22/7 is also an approximation. For me the easiest method is with a straight edge and a dividers. Pick a point on the line and strike a center. Using that center, draw a circle. At both points where the line and circle intersect, draw an arc from that  point to where the arc intersects the circle. That will give the six desired points, based on the radius of the circle. There is no "exact" answer otherwise, Pi is an "irrational(?)" number. It cannot be defined. The last time I followed the theory, 30-40 years ago, it had been calculated to 50K decimal places. I lost interest at that point, It works essentially unit-less. A string and a couple of sticks will give the same results on a larger scale.

.


----------



## savarin (Jun 25, 2021)

Followed Brinos method and got what I wanted, what looks like an exact intersection, first time ever.
Now I just have to figure out how to fabricate this on a little chunk of aluminium.
(see https://www.hobby-machinist.com/threads/the-giant-binocular.55688/page-24)


----------



## Ken226 (Jun 27, 2021)

For stuff like this, if I'm not feeling lazy enough to resort to CAD or the DROs bolt circle function, I'd use a trig right triangle formula.

For even segments, you'd only need to use the center as zero and calculate a set of coordinates for the first point.

After,  you can just alternate the negative sign from x to y coordinates to plot the other points.

For example,  if I wanted the coordinates for 6 points around a 4" diameter circle:

Assuming the center is zero, the only calculations needed would be for the 1st point.   6 points around a circle means 60° slices of the pie, and the radius is 2".

For X of the first point, cos60° times the radius.
  So,   (Cos60°)(2)=1  so X=1    


And y for the 1st point,  Tan60° times X
       (Tan60°)(1)=1.732051

So, right off the bat, I can plot the left and right most points as  x=2, y=0 and x=-2, y=0.

And the other 4 points, from the calculations above, just by swapping the order of the coordinates, to place them symmetrically in their respective quadrants using + and - of the coordinates calculated from the 1st quadrant.

  So,  coordinates for all points going counterclockwise from 3 o'clock.

1.    X2,   y0
2.    X1,   y1.732051
3.    X-1,  y1.732051
4.    X-2,  y0
5.    X-1,  y-1.732051
6.    X1,   y-1.732051.

To verify my work, I google a quick internet plotter and plot the points:





It'll work for any size circle and even numbers of points, as long as they're evenly spaced and symmetric in orientation.   Uneven or an odd number and you'd have to calculate each point individually.
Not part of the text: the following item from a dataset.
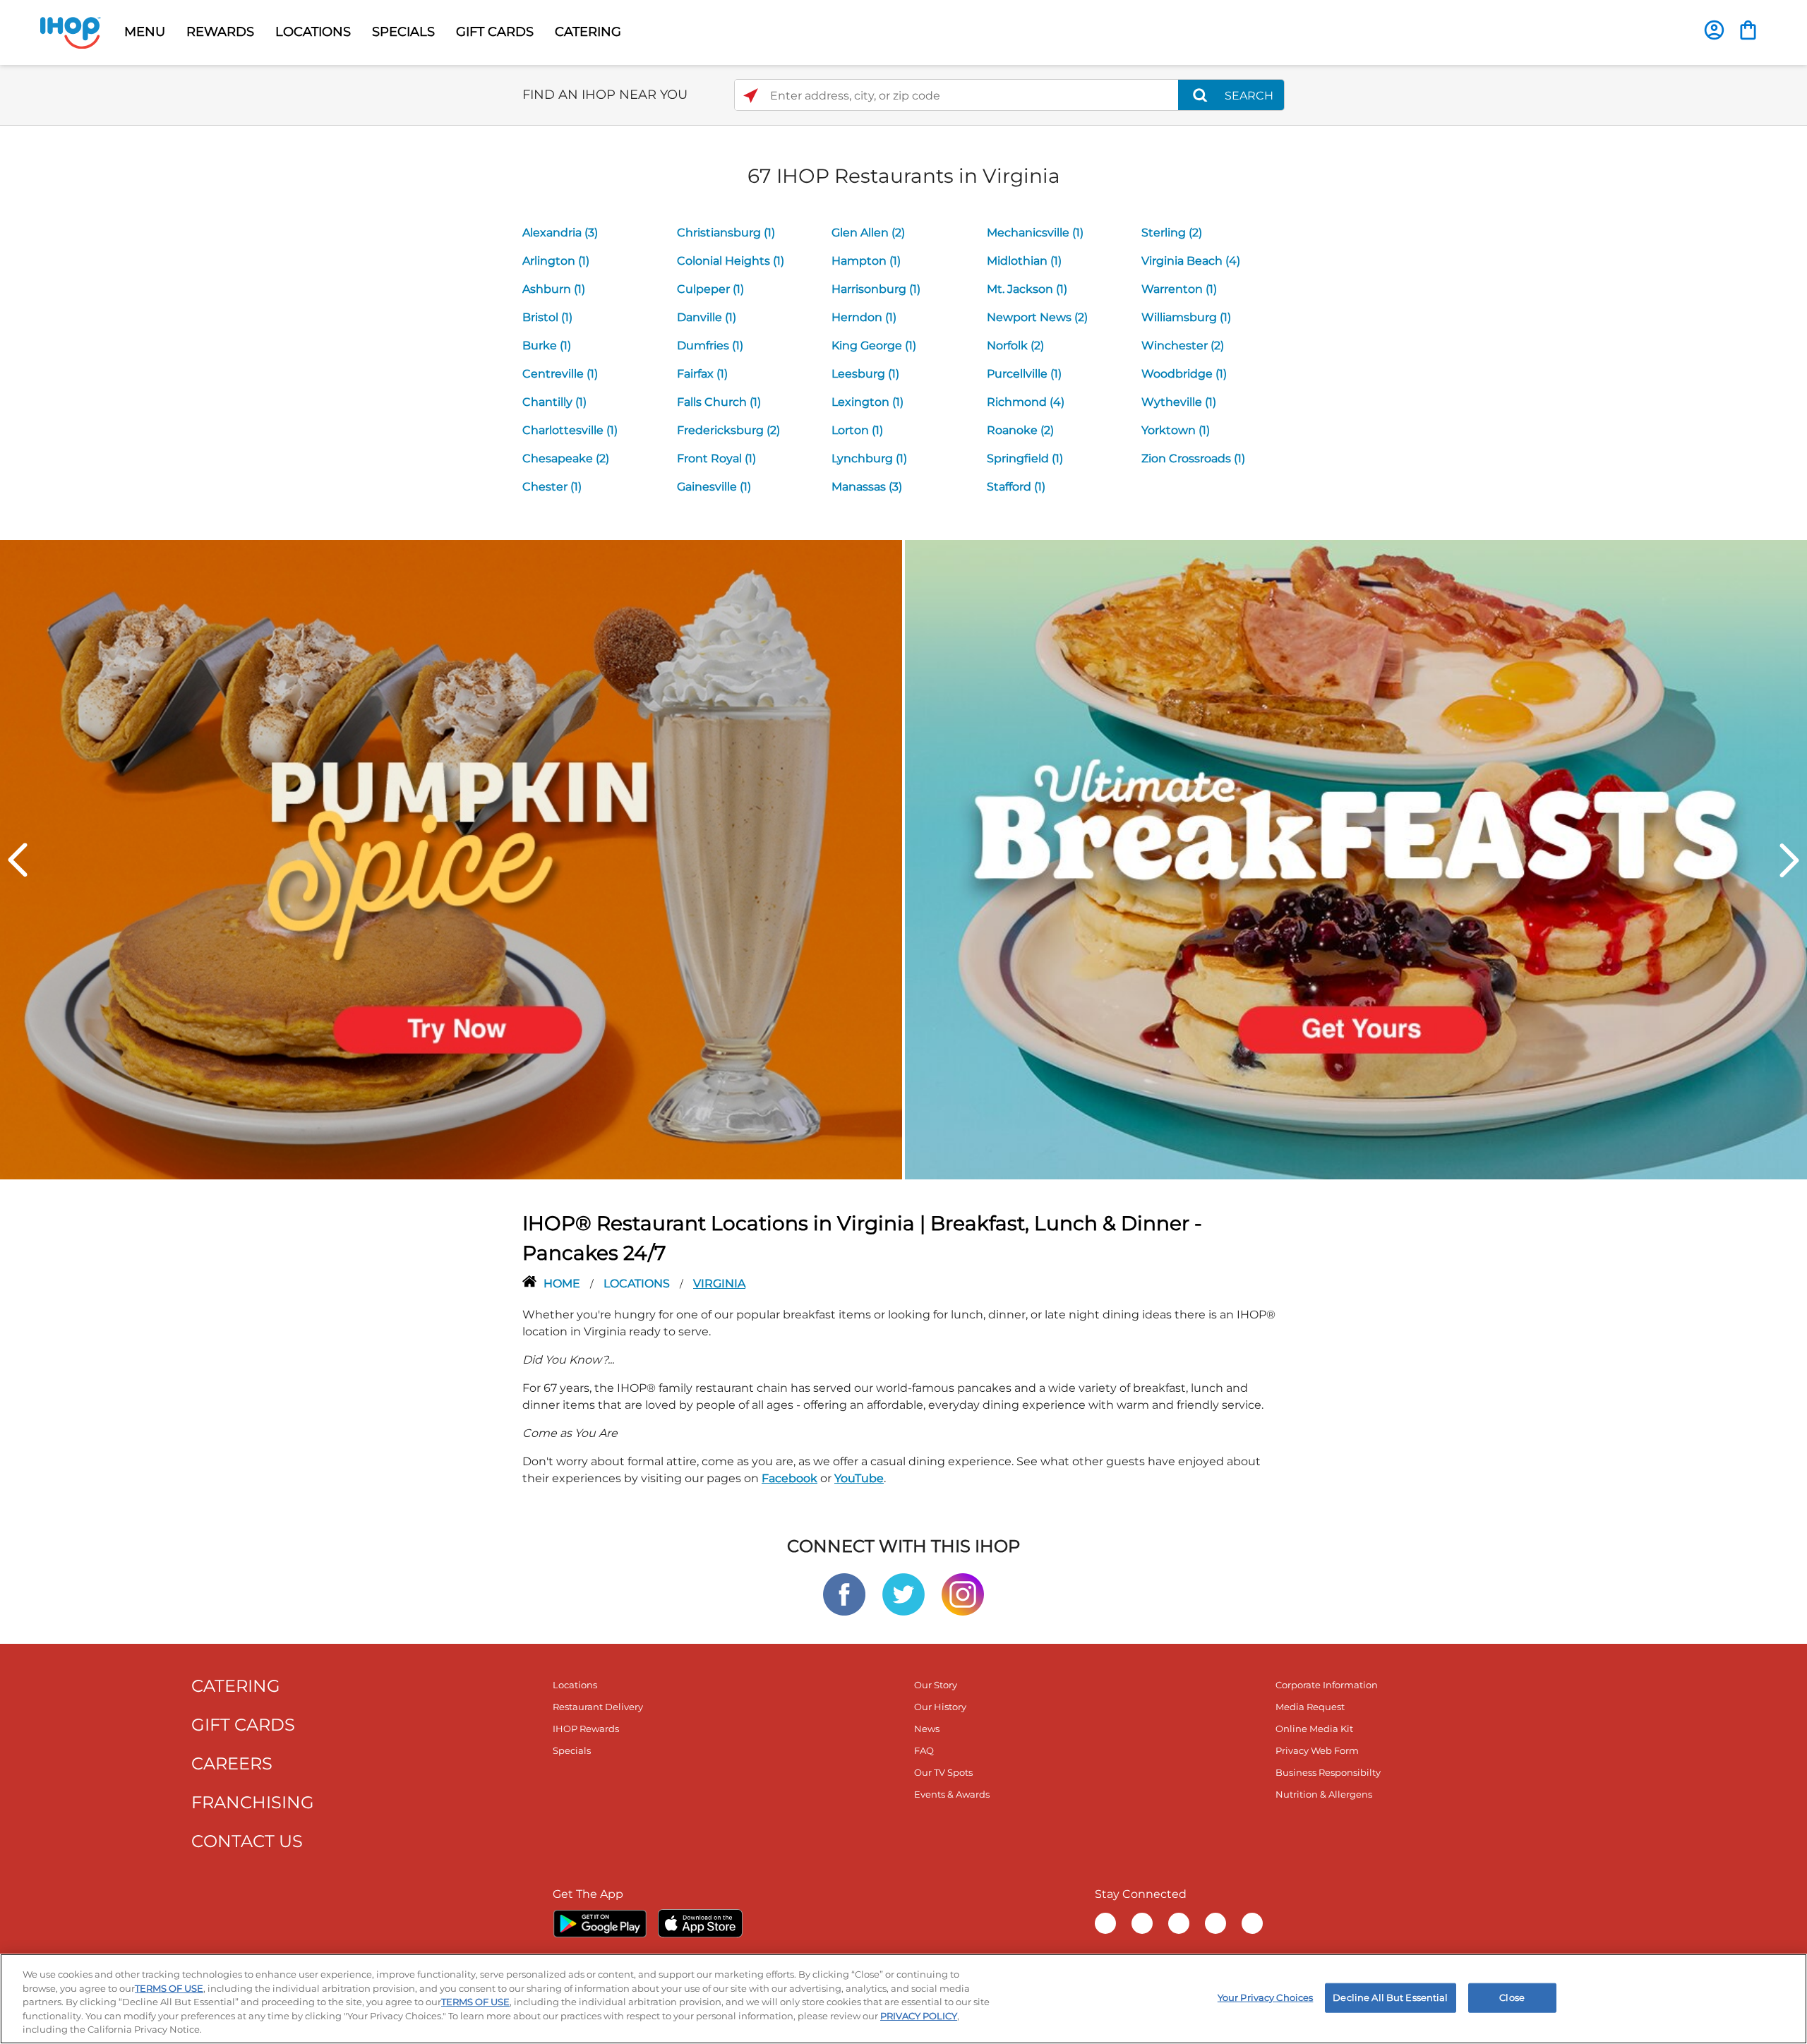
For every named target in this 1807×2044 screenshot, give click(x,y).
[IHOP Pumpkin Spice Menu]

Also not difficult.

   If there's more that 1 point per quadrant,  you have to do a seperate calculation for each point in the quadrant.



Or, is this totally not at all what he was talking about?  I was a little confused about the purpose.


----------



## Liljoebrshooter (Jun 27, 2021)

Here is the chart I found online. 
Joe


----------



## Illinoyance (Jun 30, 2021)

If you start by laying out chords successively around the circle the last chord WILL end at the starting point.  The fact that you are having trouble making it come out balls on means an accumulation of small errors, probably not getting the point of the divider exactly on the last arc scribed.  Try making a light prick punch mark at each chord/circle intersection.  If the punch mark is off a bit you should "walk" it to where it is supposed to be.  Then scribe the next arc.  Rinse and repeat.

I you do the layout according to brino's diagram you will not have the problem of accumulating errors.

On any circle six chords each equal to the radius will fit EXACYLY.  If it doesn't you have introduced errors. The most likely one is not setting the divider leg exactly where it is supposed to be.  I am assuming you did not disturb the divider setting from when you scribed the circle.
Pi is not involved.


----------



## savarin (Jun 30, 2021)

Using a magnifier its easy to see its all me.
Problem solved
Thanks everyone


----------